Within six months of one project, farmers were earning more money from selling bamboo shoots, and the local government had committed to mobilizing more resources for bamboo afforestation.
Amazingly, within a few years, 40 per cent of migrant workers in nearby Guangdong were returning home to Chishui – three quarters of them are now involved in the bamboo sector.
What I particularly love about the Chishui example is how home-grown bamboo enterprises can help women. We see this in our member states across the world – women use bamboo because it is easy to collect and process, can be grown in your garden, and can be used to make a lot of products with no special machinery or set-up costs. One woman in Chishui, Mrs. Lu Huaying, started off making small carved bamboo handicrafts, and now runs an enterprise worth some RMB 2 million a year!
What first got you interested in environmental issues?
Climate Changed – a graphic novel by Philippe Squarzoni. A beautifully researched book.
How did the course at SOAS help you to get to where you are today?
My MSc Global Energy and Climate Policy (2014-15) made all the difference to my career. Without it, I would have found it difficult to work in the environmental sector, and almost impossible to work in China. The course was very broad, meaning I could take classes from other disciplines and expand my interests. Being able to attend classes in the evening also meant that I could commute from the city where I worked.
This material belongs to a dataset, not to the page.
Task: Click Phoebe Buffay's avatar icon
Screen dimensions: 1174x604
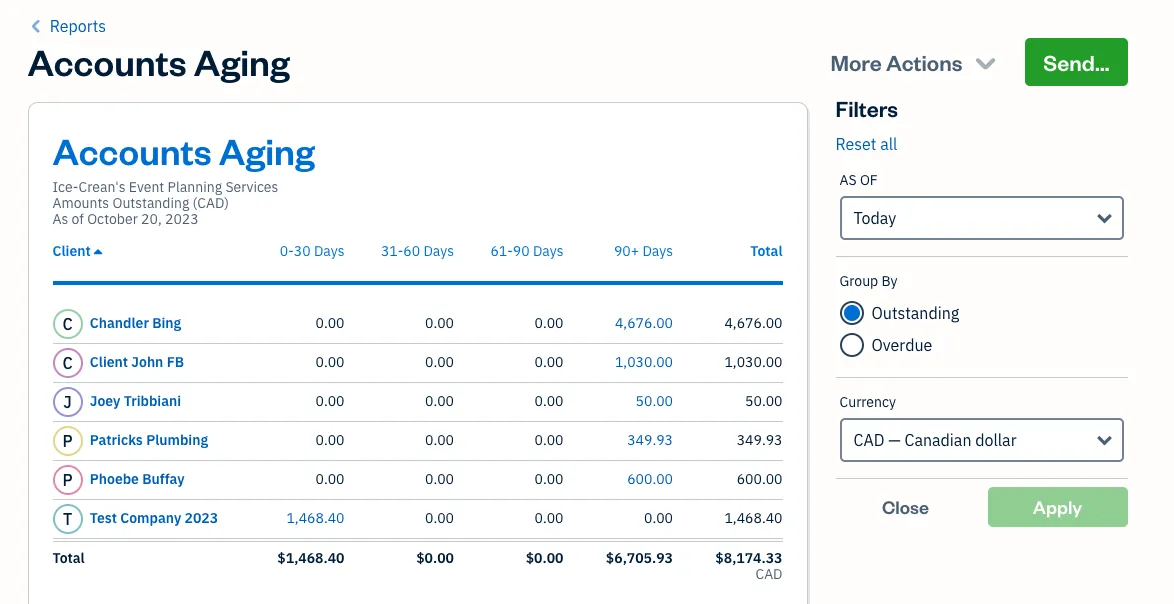Action: [x=67, y=480]
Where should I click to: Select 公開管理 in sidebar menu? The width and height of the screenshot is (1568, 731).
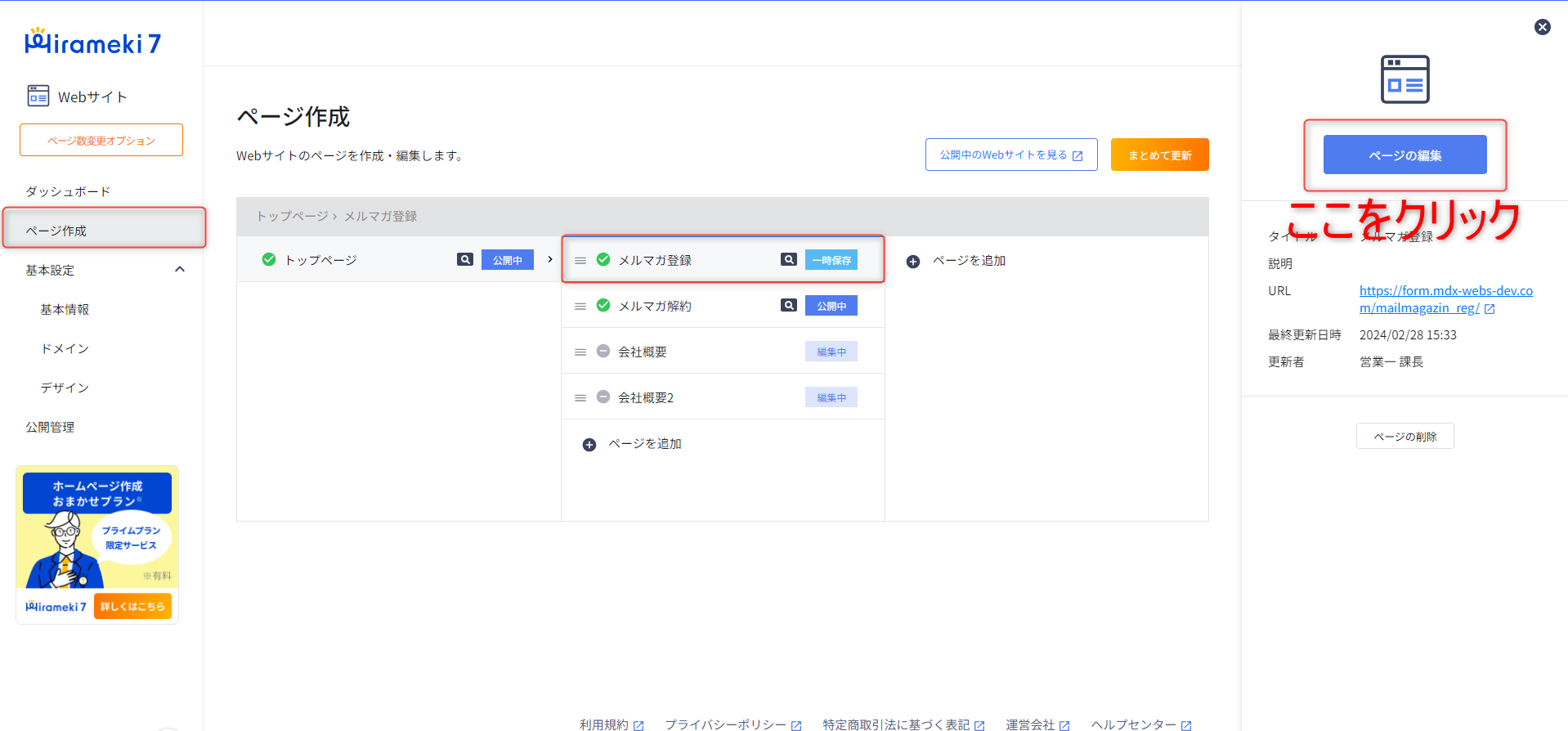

Most importantly, I made a huge network of friends from across the world, whose work continues to broaden my horizons.
What most motivates you?
Communicating ideas in a way that changes people’s minds. A lot of excellent environmental research and project work never reaches the right audience, meaning people cannot learn from each other and end up repeating the same mistakes. Two of my favourite organisations in the UK are Climate Outreach and BBC Media Action – they specialise in explaining complicated subjects in a very engaging way for different audiences.
What are your ambitions for the future?
To become fluent in Mandarin; to work with a project from start to finish and learn from it; to reduce my carbon footprint.
Are you optimistic or pessimistic about the environmental outlook for the planet?
Until individuals realise that we are at the heart of the problem, we’ll never make effective change. So yes, probably a pessimist. That said, I’ve met so many committed people in my work. I hope the work I do can make a difference.
Did you know?
Bamboo is one of the fastest growing plants in the world. Certain species of bamboo can grow at a rate of almost one metre per day, or one millimetre every 90 seconds.